Moreover, ARFI sonoelastography can be integrated into a conventional US system by using conventional US probes and therefore can be performed during
standard US
examinations of the liver, which are routinely performed in patients with
chronic liver disease.
We found that the
optimal median ARFI velocity for the diagnosis of NASH with severe fibrosis
(stages 3 and 4) was 1.77 m/sec. Thus, in the future, patients with median
velocities of more than 1.77 m/sec should be closely followed up, because it is
likely that they have NASH with severe fibrosis. On the other hand, there is a
possibility that the patients with a low median velocity might have simple
steatosis. Therefore, in the future, patients with a low median velocity
measured by using ARFI might be spared from undergoing liver biopsy.
We also found
that the median velocity in patients with simple steatosis was lower than that
in healthy volunteers. Possible reasons for this observation include the
hypothesis that steatosis makes the liver softer because of fat deposition in
the liver parenchyma. Unlike viral hepatitis, NASH has two aspects: steatosis
and fibrosis. Therefore, in patients with NAFLD, it may be difficult to
distinguish between simple steatosis and NASH with mild fibrosis with use of
ARFI sonoelastography, although it can be performed more conveniently than
transient sonoelastography.
One limitation of
our study was that we calculated our accuracy measurements on the basis of the
population being studied; therefore, our results are optimized for this
specific population and likely include overestimations of performance. Another
limitation was the relatively small number of patients, particularly those with
higher grades of liver fibrosis. Because of this, we may not have adequately
assessed the biologic variability in the patients with higher grades of
fibrosis. Selection bias was another limitation because in this study, we did
not examine patients who had any clinical evidence of hepatic decompensation.
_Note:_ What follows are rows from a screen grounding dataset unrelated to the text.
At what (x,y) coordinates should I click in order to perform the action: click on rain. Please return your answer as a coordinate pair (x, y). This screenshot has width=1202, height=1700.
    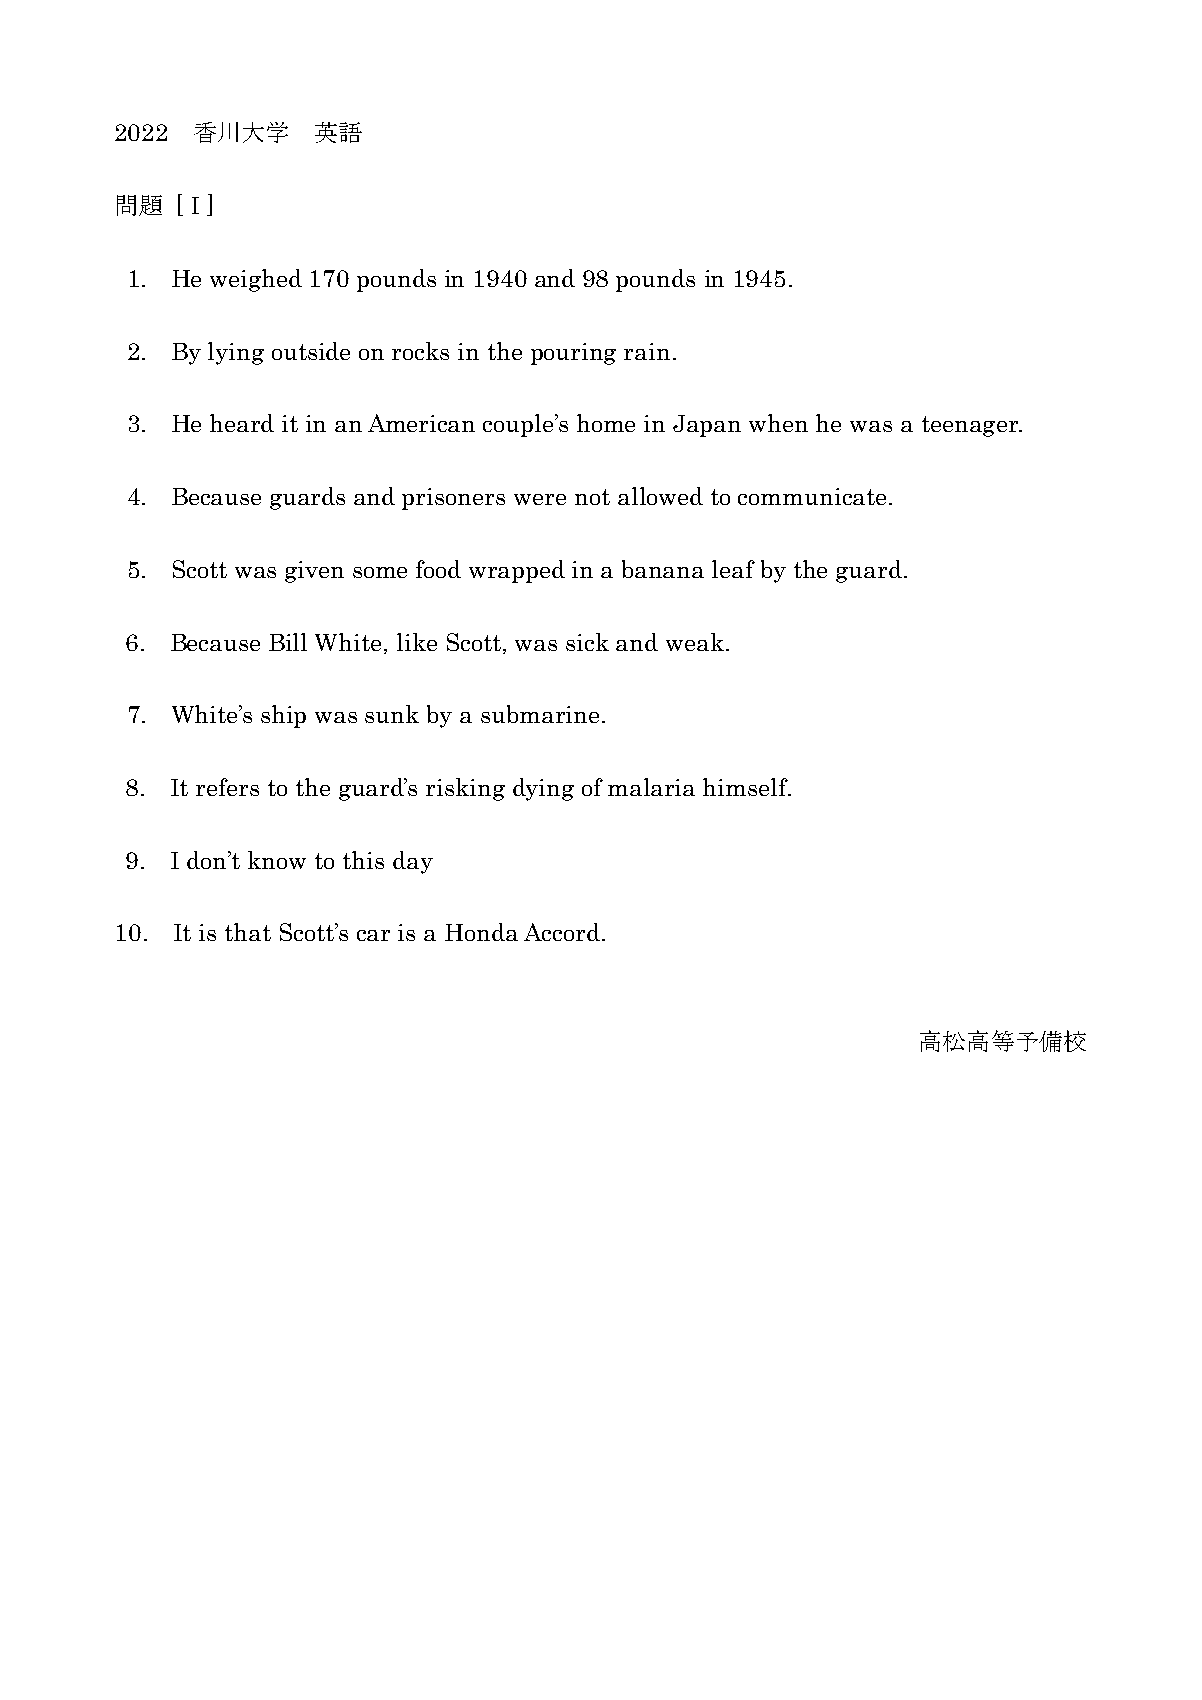
    Looking at the image, I should click on (647, 351).
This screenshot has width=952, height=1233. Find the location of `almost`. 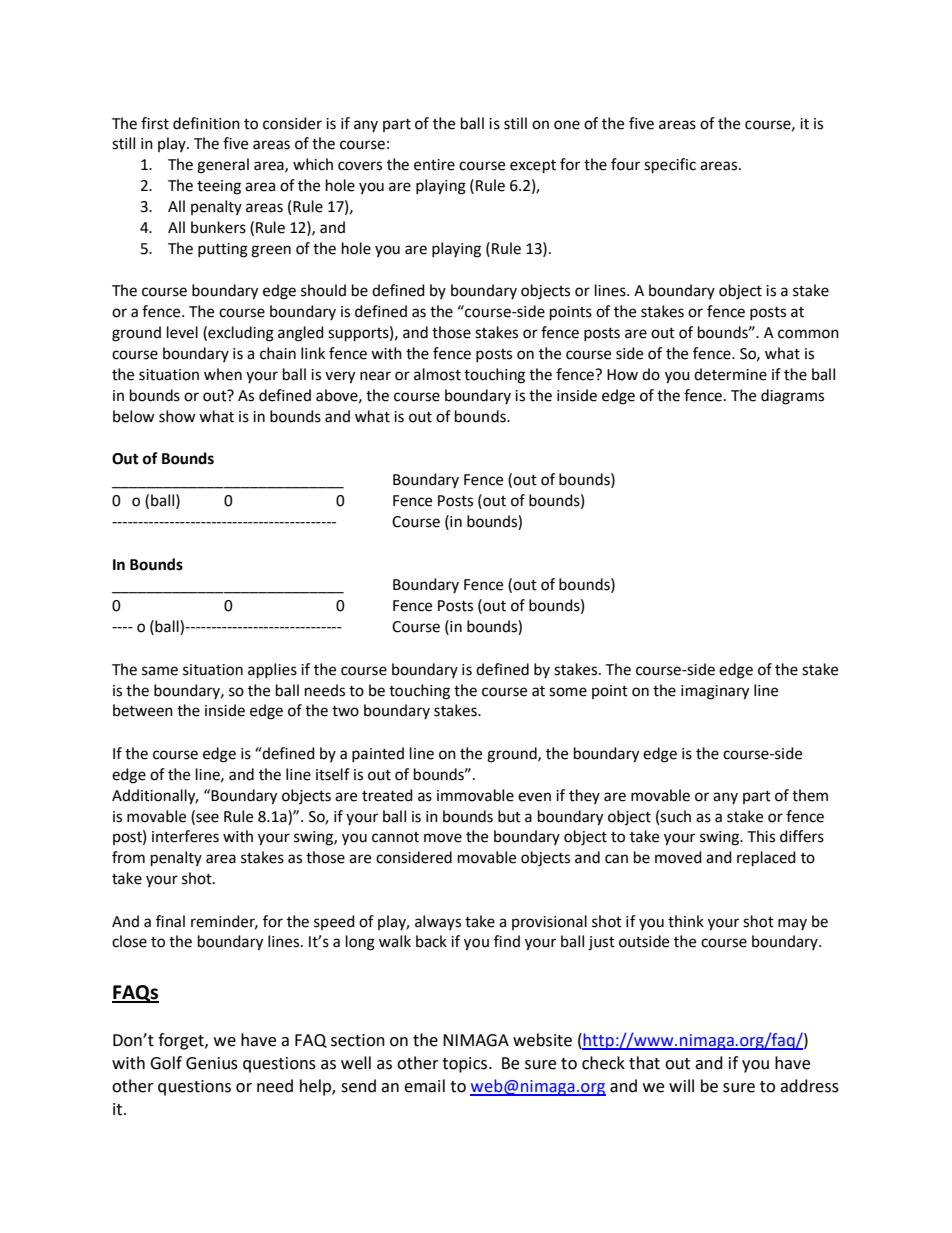

almost is located at coordinates (437, 374).
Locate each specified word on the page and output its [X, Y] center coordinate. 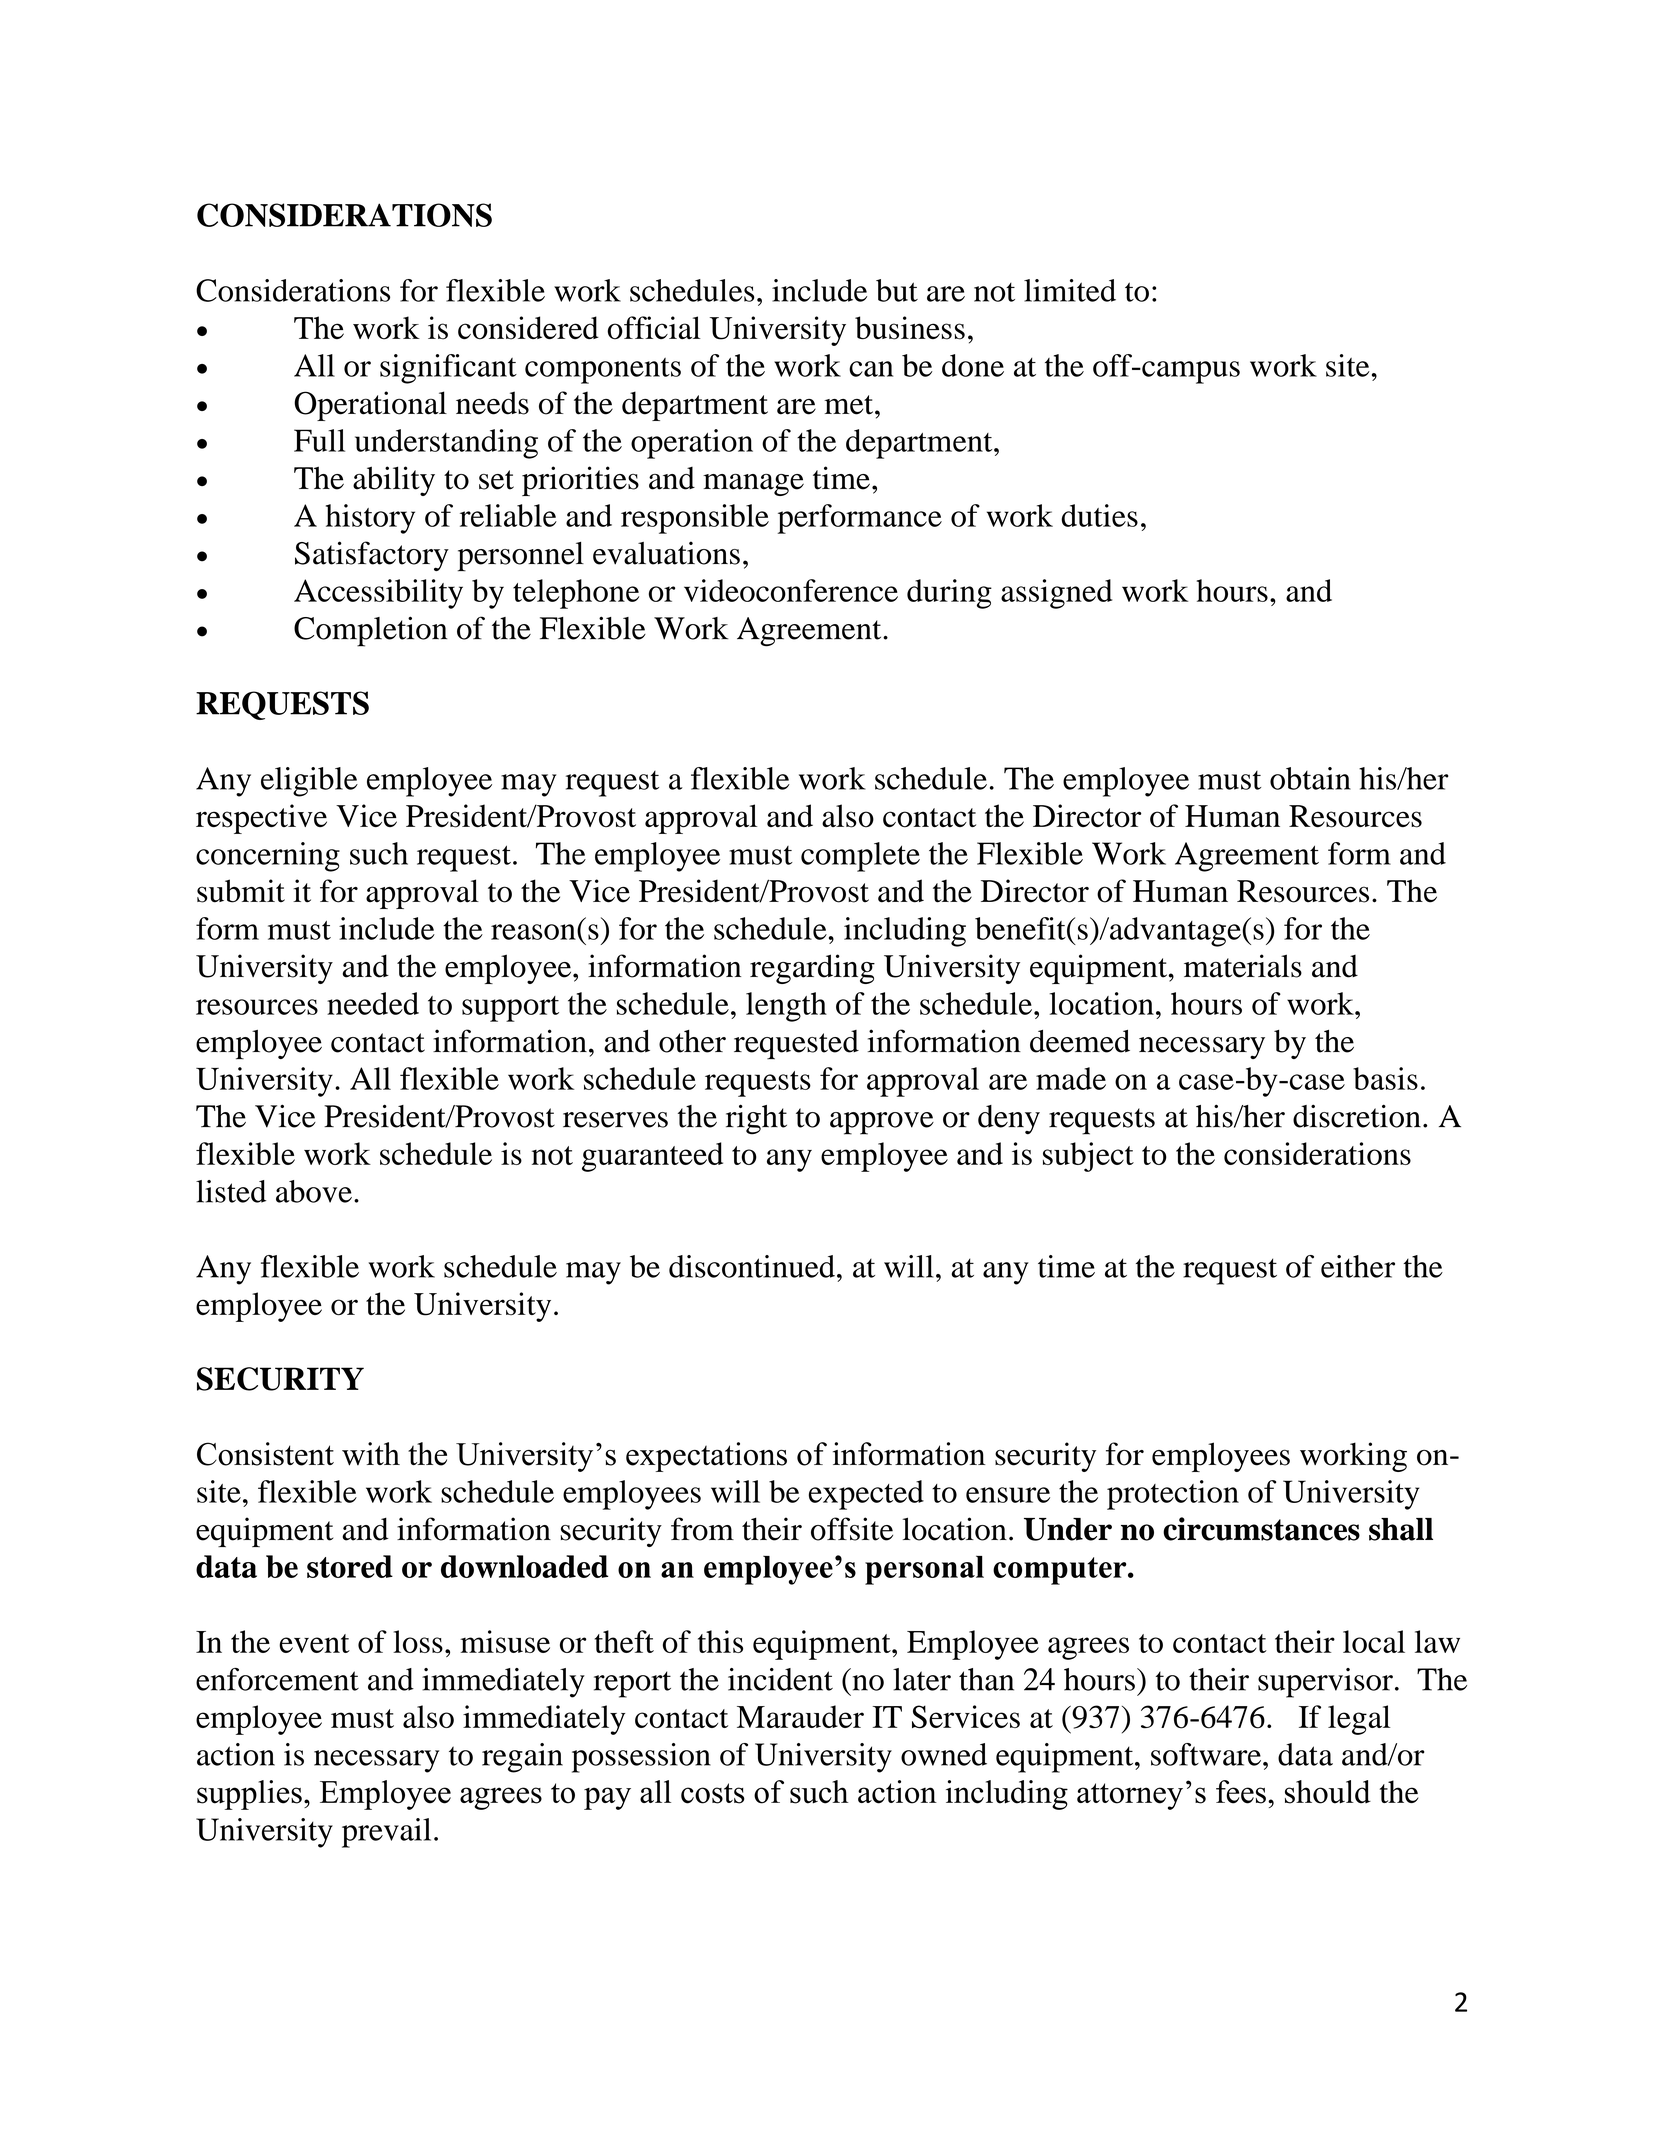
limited [1070, 290]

Furthermore, the liver biopsies were performed up to 12 months before ARFI
sonoelastography and transient sonoelastography. There is the possibility that
the degrees of steatosis and fibrosis had changed for the period. In this
study, the same person performed the ARFI sonoelastographic and transient
sonoelastographic examinations; this was an advantage because the two
examinations could be performed with the patient in the same position. However,
it cannot be denied that knowledge of other examinations could have biased
results. At present, we have no choice but to depend on liver biopsy for the
diagnosis of NASH.
In conclusion, to
our knowledge, this is the first study conducted to investigate the potential
clinical usefulness of a US-based ARFI elastography technique as a noninvasive
method of assessing liver fibrosis in patients with NAFLD. Further
investigation is required to ensure that ARFI sonoelastographic measurements
are useful diagnostic markers of NASH.
Advances in Knowledge
There is a
stepwise increase in the median velocity measured by using acoustic radiation
force impulse (ARFI) sonoelastography with increasing histologic severity of
hepatic fibrosis in fatty liver disease.
The median
velocity in patients with simple steatosis is lower than that in healthy
volunteers.
There is a
relationship between median velocity measured by using ARFI sonoelastography
and liver stiffness measured by using transient sonoelastography.
Implications for Patient Care
ARFI
sonoelastography can be performed during standard US examinations of the liver, which
are routinely performed in patients with chronic liver disease.
ARFI
sonoelastography is a rapid and noninvasive method of detecting fibrosis in
patients with nonalcoholic fatty liver disease.